To put it in perspective, we had been losing clients left and right to the opposition the past 12 months, and this, one of our few remaining institutional clients, controlled roughly half of the retail market, so we were certainly hovering on the precipice the time the boardroom biggies decided to take a closer look at our operations.

If you’re gonna forget everything else about food safety audits, just hold onto these two things: food safety is the paramount consideration in food manufacturing, and everything that goes into and touches the product must be top quality and, almost equally important, traceable.  Would you believe we need to produce records not just for product but for packaging?  The whole article is sold, and we need to account for every part of it when the you-know-what hits the fan.

Our product is all right, but foreign matter, byproducts from the manufacturing process, and as I mentioned, the packaging itself sometimes taints the pristine nature of the product.  The ideal is to get into the consumer’s hands the item as it is produced and manufactured, untouched by human hands.

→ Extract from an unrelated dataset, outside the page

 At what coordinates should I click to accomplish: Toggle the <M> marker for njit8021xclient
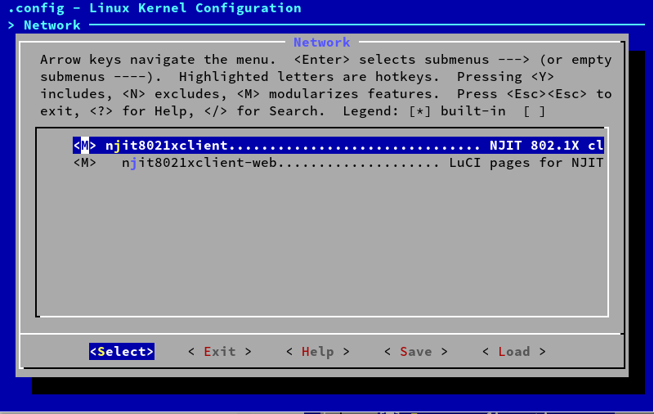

But that’s just part of the formula.  The second thing you have to remember is that image is everything.  The wares may be clean but if the conveyors on which they’re transported, the pallets on which they’re piled and the shrink wrap with which they’re packaged aren’t themselves spotless and hygienic, then it just won’t do.

they did this, all over the site too :(

they did this, all over the site too 😦

And that’s why everyone, and I mean everyone who drew a pay packet from our employer chipped in that day and grabbed a mop, broom, vacuum cleaner and air hose to bridge the gap between passably clean and industry-standard clean the day the auditors arrived.

Janee, who got special mention during the meeting, did her part by ensuring that paperwork, fumigation and procedures were all followed, and that any traceability as regards product and packaging was provided in case any goods sold didn’t pass muster.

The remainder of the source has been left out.